I was recently in Las Vegas. I had low expectations of glitzy facades attempting to cover seedy bars and casinos, and filthy streets; I wasn’t expecting to love it.
But love it I did. It was fabulous: glitter and glamour, bright lights and creativity and a central strip that never sleeps. It was like a giant, adult carnival, and the seediness, while certainly present, wasn’t as overt as I’d feared. I remember walking down the strip one night, past the extraordinary fountains of the Bellagio and the soaring spire of the Eiffel Tower and thinking that human creativity had outdone itself. Here in Vegas, was everything that man had to offer.
Two days later, I drove out of Vegas and went to the Grand Canyon. The contrast was immense. Not just in size and in grandeur, but in heart. In Vegas, human creativity was at its peak, at the Canyon, we caught a glimpse of God’s. And it won, hands down.

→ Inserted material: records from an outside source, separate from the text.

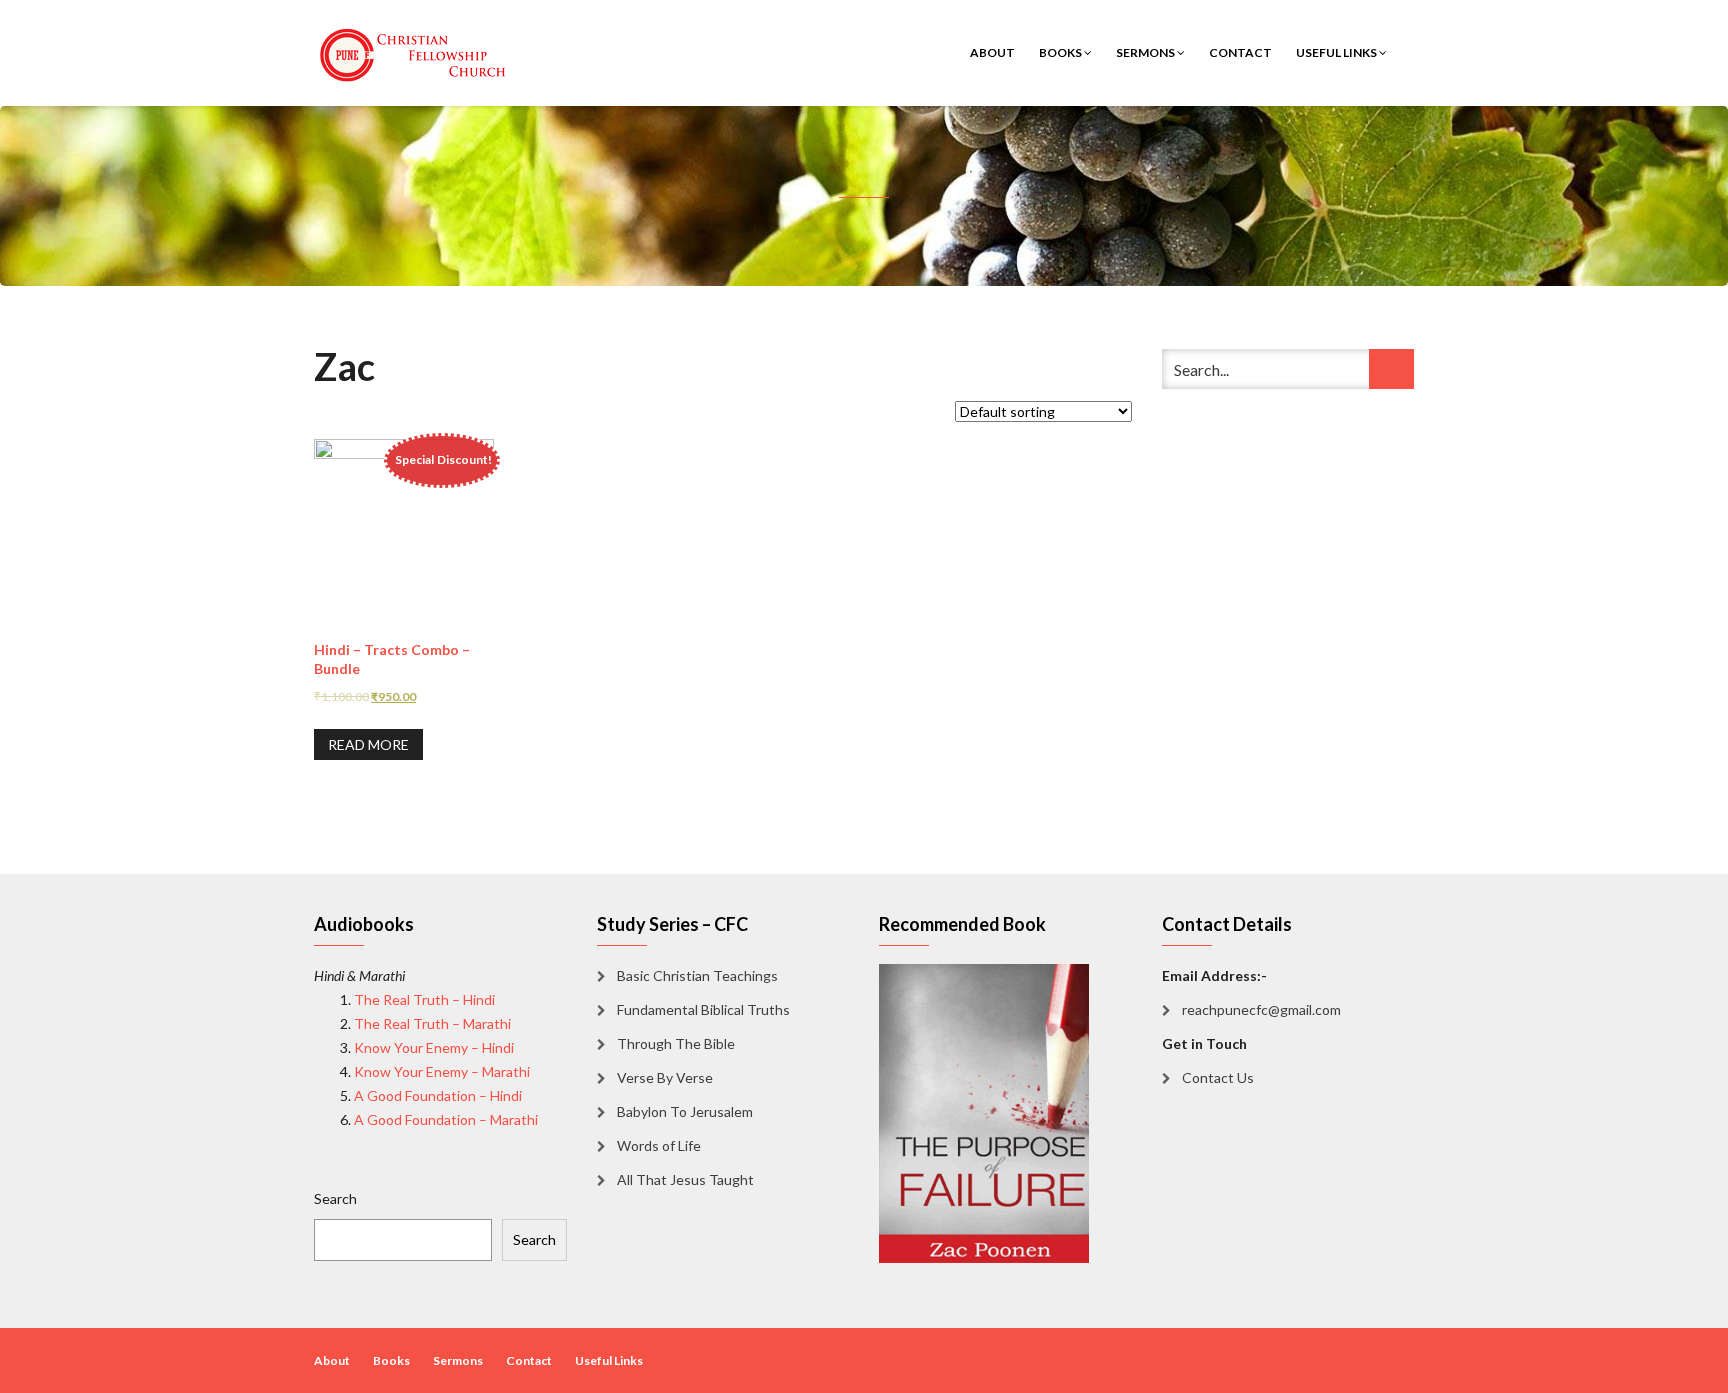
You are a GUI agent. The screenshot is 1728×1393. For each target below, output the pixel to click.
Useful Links (1337, 52)
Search (335, 1198)
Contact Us (1218, 1077)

The next day we were in Monument Valley, and we rode through the desert on horseback. The silence was overwhelming. The monuments rose, towering trough the frigid air. They were so sure of themselves. Their majesty did not need the adornment of bright lights, or the lure of naked women. They didn’t care whether people came to look at them or not. They reflected the glory of their creator, and they will likely stand in worship of him, long after Vegas falls.